Inspections would likely focus on basic provisions from the Labor Law of Afghanistan (2007). These include checks for workplace hazards such as fall hazards, unguarded machinery, and unsafe electrical systems. Inspectors would also check for the availability and use of personal protective equipment (PPE) appropriate to the work. Other criteria include adequate air quality, especially in industries dealing with dust or chemicals, sufficient sanitation facilities, and maintenance of records of accidents, injuries, or illnesses as required by law.

Inspection Frequency

Due to constrained resources and the challenging environment in Afghanistan, it's highly likely that workplace inspections are infrequent. They may focus on the highest-risk industries or in response to specific incidents.

Follow-up Actions

After an inspection, inspectors could issue orders requiring employers to rectify safety violations within a specific timeframe. The Labor Law may allow for fines for non-compliance, but how consistently these are applied is unknown.
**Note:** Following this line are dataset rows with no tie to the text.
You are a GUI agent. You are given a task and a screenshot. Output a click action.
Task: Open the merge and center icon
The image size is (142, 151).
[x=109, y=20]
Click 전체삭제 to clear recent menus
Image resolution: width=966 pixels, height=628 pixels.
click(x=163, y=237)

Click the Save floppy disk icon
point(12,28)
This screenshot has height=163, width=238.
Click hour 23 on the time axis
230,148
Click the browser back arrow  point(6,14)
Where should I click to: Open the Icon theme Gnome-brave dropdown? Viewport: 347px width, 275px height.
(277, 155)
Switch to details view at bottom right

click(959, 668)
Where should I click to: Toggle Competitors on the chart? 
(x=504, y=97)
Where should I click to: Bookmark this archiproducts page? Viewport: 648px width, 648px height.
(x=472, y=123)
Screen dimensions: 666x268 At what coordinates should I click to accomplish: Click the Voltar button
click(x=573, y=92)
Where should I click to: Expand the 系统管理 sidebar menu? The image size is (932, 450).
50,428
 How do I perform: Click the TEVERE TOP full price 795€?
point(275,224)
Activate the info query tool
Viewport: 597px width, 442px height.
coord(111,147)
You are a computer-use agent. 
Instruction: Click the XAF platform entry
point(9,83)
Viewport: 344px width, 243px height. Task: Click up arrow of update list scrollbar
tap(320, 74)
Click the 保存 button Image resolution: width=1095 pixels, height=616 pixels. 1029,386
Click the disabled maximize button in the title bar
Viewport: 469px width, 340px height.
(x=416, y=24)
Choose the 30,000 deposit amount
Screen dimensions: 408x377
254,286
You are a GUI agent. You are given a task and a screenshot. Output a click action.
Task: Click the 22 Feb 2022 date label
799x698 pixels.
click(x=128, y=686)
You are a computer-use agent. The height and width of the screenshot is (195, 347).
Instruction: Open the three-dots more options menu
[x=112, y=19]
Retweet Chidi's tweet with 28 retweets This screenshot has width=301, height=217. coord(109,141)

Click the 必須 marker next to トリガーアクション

In cases of extreme or repeated violations, authorities may have the power to order temporary or permanent workplace closures.

Key Limitations

The outlined procedures represent an idealized scenario. In practice, the Afghan government's capacity to conduct widespread and effective workplace inspections for compliance is severely limited by security concerns, lack of resources, and the large informal sector.

Workplace accidents

Employers in Afghanistan, as per the Labor Law of 2007, are required to report serious workplace accidents and injuries to the relevant authorities, which is likely the Ministry of Labor and Social Affairs. Injured workers or their representatives also have the right to report accidents directly to authorities if the employer fails to do so.

Investigation Processes

Afghanistan likely has limited resources for comprehensive workplace accident investigations. In practice, investigations might only occur in cases of severe injury, fatality, or if there's a formal complaint. Potential investigators could include government labor inspectors, law enforcement (in cases of potential negligence or criminality), and representatives of trade unions (where they exist).

Compensation Claims

The Labor Law of Afghanistan (2007) outlines the basic right of workers to receive compensation for workplace injuries or occupational illnesses. This includes medical expenses, payments for temporary or permanent disability, and compensation to the family in case of a worker's death. However, there are challenges to compensation. Workers in informal sectors are unlikely to be covered. Workers may find it difficult to provide evidence linking their injury or illness directly to their workplace. Even if compensation is awarded, consistent enforcement of payment by employers may be problematic.

Additional Considerations

Employers may be required to have some form of workplace accident insurance, though the extent to which this is mandated and enforced is unclear. Workplaces should have basic first aid provisions, but in Afghanistan, this is likely inconsistent. The Labor Law mandates the keeping of workplace accident records, which can help with claims, but enforcement is likely very weak.